::: Extrait de page
On lui déconseille alors fortement cette voie, lui suggérant plutôt de se tourner vers un métier comme téléphoniste. Cependant, elle ne l’entend pas de cette oreille. «Pour certains, il n'y avait pas de case combinant malvoyance et études universitaires dans les sciences. Mais j'ai toujours eu des doyens, des directeurs et des parents soutenants. Au début ça a été un peu une bataille, mais dès que les premiers résultats sont arrivés, cela a été accepté.»
Orientée solutions
Chaque nouvelle découverte est une petite victoire pour Clémence. Par exemple, «dès mon entrée au gymnase, j'ai commencé à écrire en LaTeX toutes mes formules mathématiques. Au début, on m'a dit que ce serait trop compliqué. Je l'ai quand même fait et ça a été, je pense, une des meilleures décisions, car lorsque j'ai commencé l'EPFL, ça faisait déjà trois ans que j'écrivais en LaTeX. Selon moi, c'est la seule manière de pouvoir accéder de manière précise et concise à un contenu mathématique avec une synthèse vocale.»
De même, ses premiers pas à l’EPFL sont immédiatement orientés solutions. Quelques mois avant la rentrée, elle prend contact avec l’institution pour annoncer son intention et réfléchir aux aménagements possibles, que ce soit en laboratoire, pour les supports de cours ou pour les futurs examens, sujet qui reviendra souvent et nécessitera pas mal de créativité. «L'accueil par la Section de physique a été géniale», souligne-t-elle. Côté logement, ce sera l’Atrium, une des résidences universitaires au cœur du campus. Les lignes blanches que l’on voit aux pieds et en haut de la plupart des escaliers du campus, c’est à elle qu’on les doit. «A la base, il n'y avait pas de marquage, aucun contraste. Et puis j'ai demandé. En deux ou trois semaines, ça a été fait.»
Pendant les cours, elle ne peut évidemment pas lire le tableau noir ou les slides des présentations. Elle dépend entièrement des informations orales que dispensent les profs. «Parfois j'arrivais à accéder à 80 ou 90% de l'information, parfois même quasiment à 100%. Et puis parfois c’était seulement 30%. Il fallait alors que j'aie à ma disposition un support numérique accessible.»
La lecture des contenus mathématiques est un vrai défi. «Durant tout mon Bachelor, j'ai dû passer par un centre de transcription pour adapter mes supports de cours. C'était embêtant, parce qu’il y a des délais d'attente et que je devais prioriser. Puis, au début de mon Master, j'ai trouvé le logiciel Mathpix. Il permet de numériser les PDF, que je peux alors exporter dans un format accessible avec un lecteur d'écran, en LaTeX ou en HTML. Cela me donne une liberté incroyable, car je peux désormais accéder à tout le contenu que je veux.»
::::::
* Les consignes:
A: D'après l'extrait de page, répondez à ces questions :
(i) Dans quel langage Clémence écrit-elle ses formules mathématiques depuis son entrée au gymnase ?
(ii) Dans quelle résidence universitaire loge-t-elle ?
(iii) Quel logiciel a-t-elle trouvé au début de son Master ?
B: Dans l'extrait de page, pouvez-vous présenter sous forme de liste le paragraphe qui commence par « De même, ses premiers pas » en gardant ses faits principaux ?
Appuyez-vous uniquement sur l'extrait de page.
::: Données sources
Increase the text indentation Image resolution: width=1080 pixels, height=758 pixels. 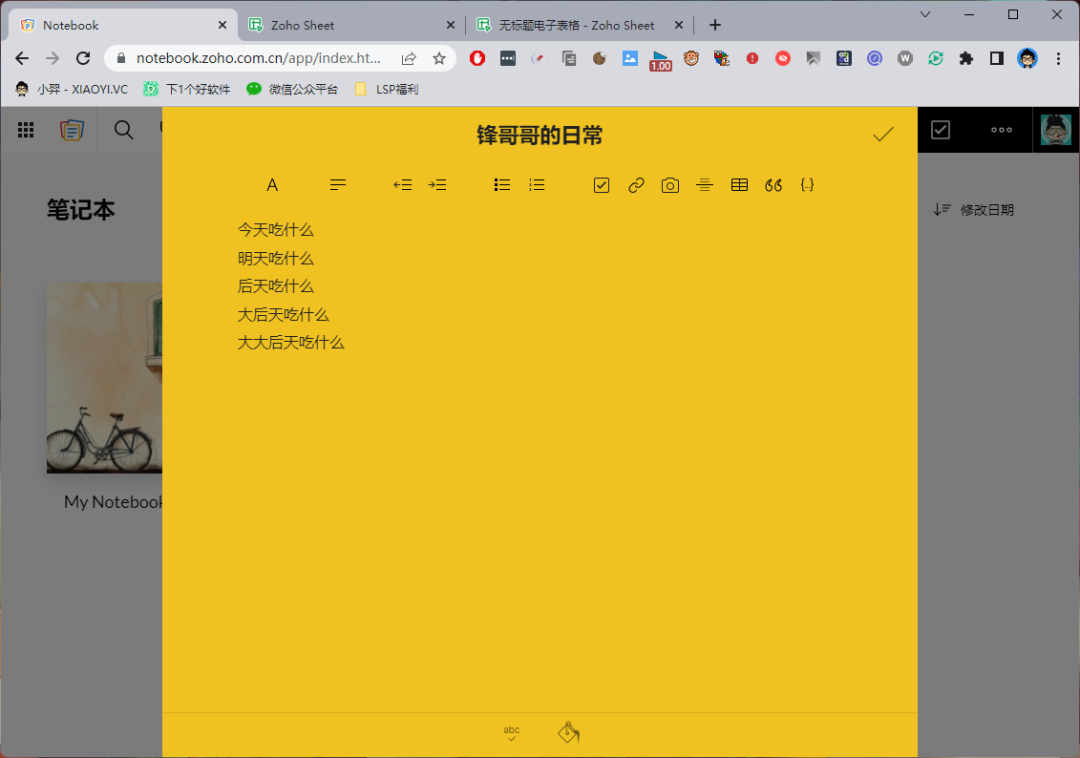[437, 184]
::::::
* Liste des solutions:
A:
(i) En LaTeX.
(ii) À l'Atrium.
(iii) Mathpix.

B:
- Quelques mois avant la rentrée, Clémence contacte l'EPFL pour annoncer son intention et réfléchir aux aménagements possibles : laboratoire, supports de cours et examens.
- La question des examens reviendra souvent et demandera beaucoup de créativité.
- Elle juge géniale la façon dont la Section de physique l'a accueillie.
- Elle loge à l'Atrium, une résidence universitaire au cœur du campus.
- Les lignes blanches en bas et en haut de la plupart des escaliers du campus ont été ajoutées à sa demande, en deux ou trois semaines, car il n'y avait auparavant aucun marquage ni contraste.